A person suspected of participating in the killings who was arrested in November led to "fundamental information and evidence" in the case, according to the release. Several individuals were arrested, the news release said, offering no other details on those taken into custody.

The news of the arrests comes as survivors from the LeBaron family get ready to meet with Mexican President Andrés Manuel López Obrador Monday morning.

In a separate incident Saturday, 22 people were killed in a gun battle between security forces and suspected cartel members in the northern Mexican state of Coahuila, according to a statement from the Coahuila government. The statement said "16 criminals" were killed along with four police officers and two unarmed civilians.

In the early November killings, three women and six children from the LeBaron family — all members of a Mormon community — were gunned down while driving in three cars on a remote dirt road south of the US-Mexico border.

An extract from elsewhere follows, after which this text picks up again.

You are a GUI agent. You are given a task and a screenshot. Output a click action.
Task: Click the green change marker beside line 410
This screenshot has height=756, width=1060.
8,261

The arrests on Sunday were made during a joint operation by the Mexican armed forces, police, the National Guard and the National Intelligence Center, the office said in the release.

"As it is known, and in line with agreements and cooperation requested managed by the foreign ministry, members of the FBI, alongside employees and agents from the Federal Ministerial Police from the Federal Attorney General, have participated in the inquiries," the release said.

No other details were given on the arrests.

Victims of the killings
Last month, officials and family members said they believed the vehicles were targeted by Mexican drug cartels. Mexican Security Minister Alfonso Durazo said the attack could have been a case of mistaken identity of "conflicting groups in the area."

The victims, all of whom had dual US-Mexican citizenship, were "all shot while in vehicles while driving," family member Alex LeBaron had told CNN.

"Women and children (between 14 years old and 10 months) were massacred, burned alive," LeBaron said. "Mothers were screaming for the fire to stop."

The family has been the victim of drug cartel violence in Mexico before.

In 2009, Eric LeBaron was kidnapped and returned unharmed a week later, as CNN reported at the time. Afterward, his older brother Benjamin became a nationally known anti-crime activist who pushed the local community to take a stand against violence.

Two months later, Benjamin LeBaron, 32, and his brother-in-law Luis Widmar were beaten and shot to death after armed men stormed their home in Chihuahua. Authorities later arrested the alleged ringleader of a drug trafficking family that ran a smuggling operation on Mexico's border with Texas.